Machiavelli offre qui un’analisi del ruolo dei consiglieri e dei ministri. Un principe, dice, si giudica anche dalla qualità dei suoi consiglieri, e deve saper scegliere uomini fedeli e capaci. Per evitare che questi diventino troppo potenti, il principe deve anche saper mantenere il controllo e diffidare di chi sembra troppo ambizioso.
“Tre spezie d’ingegni sono: l’uno intende per sé, l’altro discerne quello che gli altri intendono, il terzo non intende né per sé né per altri.”
Chiaramente, il principe deve circondarsi di persone che appartengano almeno al secondo gruppo, se non al primo.
Capitolo XXIII: “In che modo fuggire i piaggiatori”
In questo breve capitolo, Machiavelli mette in guardia contro i piaggiatori (adulatori), coloro che dicono solo ciò che il principe vuole sentire. Egli consiglia al principe di scegliere pochi consiglieri fidati che abbiano la libertà di parlare francamente, ma solo quando richiesto. Altrimenti, troppi pareri potrebbero indebolire il potere decisionale del principe.

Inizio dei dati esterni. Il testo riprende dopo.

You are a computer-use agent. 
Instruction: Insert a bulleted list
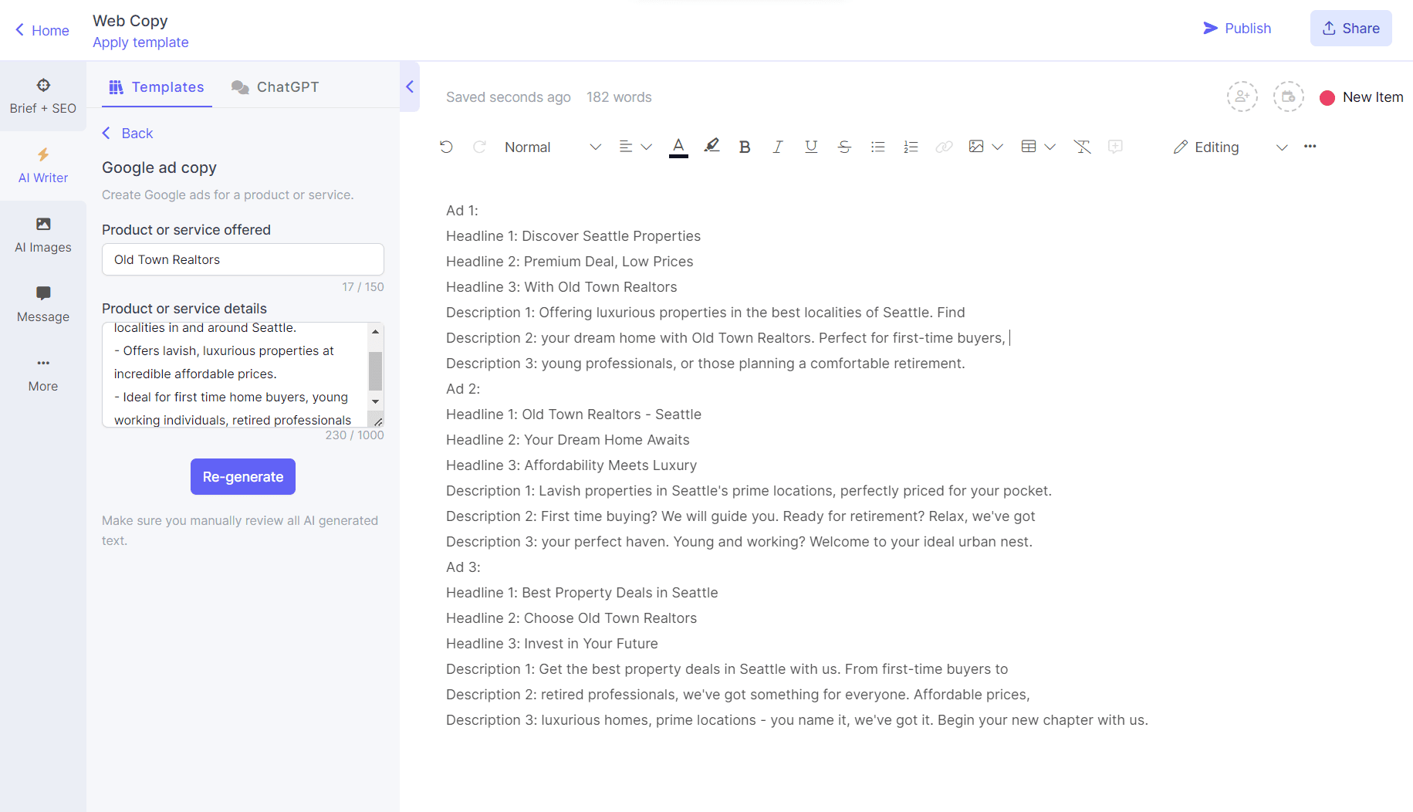(877, 147)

“Non è, pertanto, modo più certo per spegnere l’adulazione, che far intendere a’ uomini che non t’offendono a dirti la verità.”

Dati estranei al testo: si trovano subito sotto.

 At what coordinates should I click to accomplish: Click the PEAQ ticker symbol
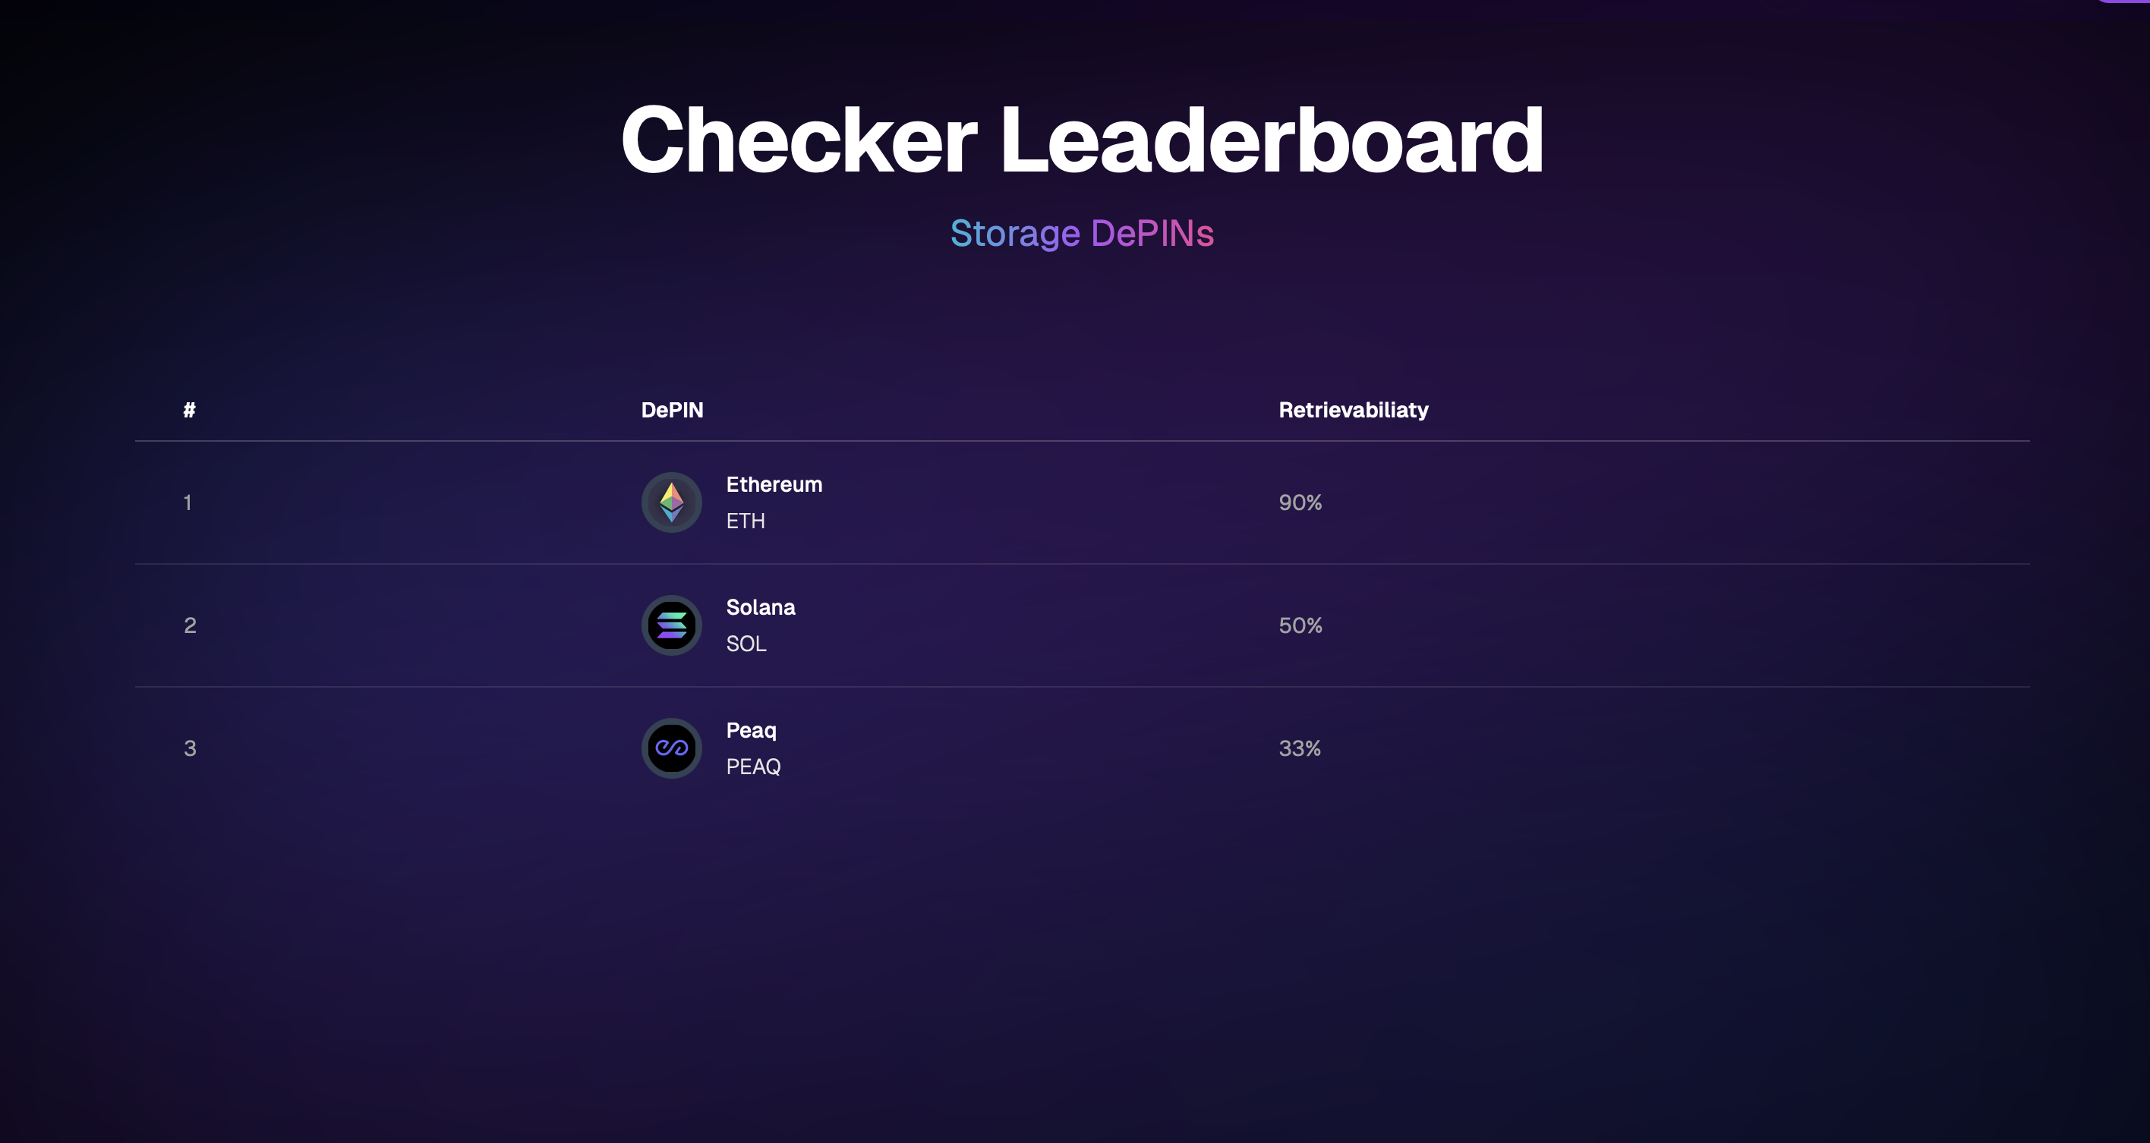tap(753, 766)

Capitolo XXIV: “Perché i principi d’Italia abbiano perduto i loro stati”
In questo capitolo Machiavelli riflette sui fallimenti dei principi italiani. Egli attribuisce le loro sconfitte all’incapacità di adattarsi ai tempi e alle circostanze, alla mancanza di virtù e alla dipendenza dalla fortuna e dalle forze esterne. I principi italiani, secondo Machiavelli, non seppero prepararsi alle sfide e furono troppo deboli per affrontare le potenze straniere.
“Le cagioni universali del perdere lo stato sono o esser male armati o avere inimicizie intra i sudditi.”
Capitolo XXV: “Quanto possa la fortuna nelle cose umane, e in che modo se le debba resistere”
Questo capitolo sviluppa una delle idee centrali del pensiero machiavelliano: il rapporto tra fortuna e virtù. Machiavelli riconosce che la fortuna ha un’influenza sulle vicende umane, ma insiste sul fatto che un principe deve saper resistere ai capricci della fortuna attraverso la propria virtù e preparazione. Usa la famosa metafora della fortuna come un fiume impetuoso che, quando non controllato, causa disastri, ma che può essere canalizzato e domato se si è previdenti.
“La fortuna è donna; ed è necessario, volendola tenere sotto, batterla e urtarla.”
Capitolo XXVI: “Esortazione a prendere l’Italia e liberarla dalle mani de’ barbari”
L’ultimo capitolo del libro è un appello patriottico. Machiavelli esorta un principe italiano a farsi avanti e liberare l’Italia dall’oppressione straniera. Fa riferimento a Lorenzo de’ Medici come potenziale liberatore, esprimendo la sua speranza che un leader capace possa finalmente unificare l’Italia.
“Questa occasione dunque fa l’Italia con molta reverenza gridare che non si lasci passare.”
Conclusione
Questi ultimi capitoli de “Il Principe” rappresentano l’apice del realismo machiavelliano. Da un lato, abbiamo il cinismo politico: la rottura con la morale tradizionale, la centralità del potere e della reputazione. Dall’altro, un appello idealistico e patriottico per l’unificazione dell’Italia, quasi contraddicendo il pragmatismo che permea il resto del libro. Machiavelli si dimostra ancora una volta un pensatore complesso, difficile da catalogare, ma indispensabile per chiunque voglia comprendere il potere.
Fonti:
- Machiavelli, Niccolò. Il Principe, Capitoli XVIII-XXVI.
- Strauss, Leo. Thoughts on Machiavelli (1958).